A casi 30 años de la desaparición de ese grupo de soledades, Novo recordó en su columna del 21 de octubre de 1963 algunos de los epítetos con los que pretendieron lapidarlos: extranjerizantes, desarraigados, esnobs, reaccionarios, aburguesados, afrancesados, antinacionalistas, diletantes, incapaces de ''embonar en la forma mexicana''. La enumeración de Novo fue exacta, pero incompleta: omitió la minuciosa homofobia que enfrentaron.

Rescato de esa columna de 1963 algo que describe muy bien lo ocurrido con los miembros de Contemporáneos: ''Han tenido que dispersarse -escribió Novo-, extinguirse; morir los más de ellos: el omitido González Rojo, Ortiz de Montellano, Cuesta, Owen, Villaurrutia; enmudecer enclaustrado en la penumbra de la diplomacia José Gorostiza; y sobrenadar, eminente en la política, Jaime Torres Bodet, para que la inquina se diluya en los años, éstos deparen una nueva perspectiva y pueda ahora abrirse un nuevo proceso contra los 'descastados'''.

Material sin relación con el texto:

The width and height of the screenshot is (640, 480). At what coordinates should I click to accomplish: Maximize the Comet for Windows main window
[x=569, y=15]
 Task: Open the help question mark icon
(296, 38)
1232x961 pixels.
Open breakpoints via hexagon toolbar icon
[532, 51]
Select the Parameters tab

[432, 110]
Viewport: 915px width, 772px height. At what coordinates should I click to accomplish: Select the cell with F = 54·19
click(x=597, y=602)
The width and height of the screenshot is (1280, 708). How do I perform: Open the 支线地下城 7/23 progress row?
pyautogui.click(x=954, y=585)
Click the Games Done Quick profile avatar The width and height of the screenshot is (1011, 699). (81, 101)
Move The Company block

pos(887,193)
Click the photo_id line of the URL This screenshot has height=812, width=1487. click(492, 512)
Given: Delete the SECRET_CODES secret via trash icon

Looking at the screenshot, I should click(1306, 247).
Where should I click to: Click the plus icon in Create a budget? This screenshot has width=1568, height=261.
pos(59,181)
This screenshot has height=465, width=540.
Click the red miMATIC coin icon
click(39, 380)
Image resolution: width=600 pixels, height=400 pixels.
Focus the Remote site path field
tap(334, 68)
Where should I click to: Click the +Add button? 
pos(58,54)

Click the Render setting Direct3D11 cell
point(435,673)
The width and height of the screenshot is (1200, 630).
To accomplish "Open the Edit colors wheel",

Hace 30 años murió Salvador Novo, quien fue la imagen misma de la desmesura. Esa desmesura lo hizo ser funcionario público en la prolongada época del PRI y fundar el izquierdista Partido Popular, al lado de Vicente Lombardo Toledano; satirizar a la burguesía en la obra de teatro La culta dama y exaltarla en sus crónicas de sociedad; condenar una puesta en escena sobre lesbianas por atentar contra la moral y las buenas costumbres después de haber publicado, años atrás, El tercer Fausto, obra que no saldría bien librada si se juzgara con los mismos argumentos inquisitoriales.

La obra de Novo, como su vida, también fue desmesurada. Su prosa dio cuenta del pasado y del presente del México que le tocó vivir como ningún historiador ha podido hacerlo. Y en esa prosa velocísima combinó tradición y modernidad, lo último y lo más viejo, el país de la zozobra y la miseria y el que se envuelve en pieles y destella en anillos y oropel.

Pese a la crítica de los despistados dio vida, como pocos, a lo mexicano. Y si su prosa fue velocidad y vuelo, su poesía fue un ramo de instantáneas. Instantáneas que, como su prosa, están permeadas por el humor, la desolación y el sentimiento amoroso.

Novo es uno de los mejores escritores de la literatura hispanoamericana. Olvidarlo es olvidarnos. Evitar su lectura por sus ideas políticas es una tontería. Si la muerte de un escritor es el olvido, la de un lector, cualquiera, es la desmemoria. Siempre habrá, por fortuna, un nuevo Novo para cada lector.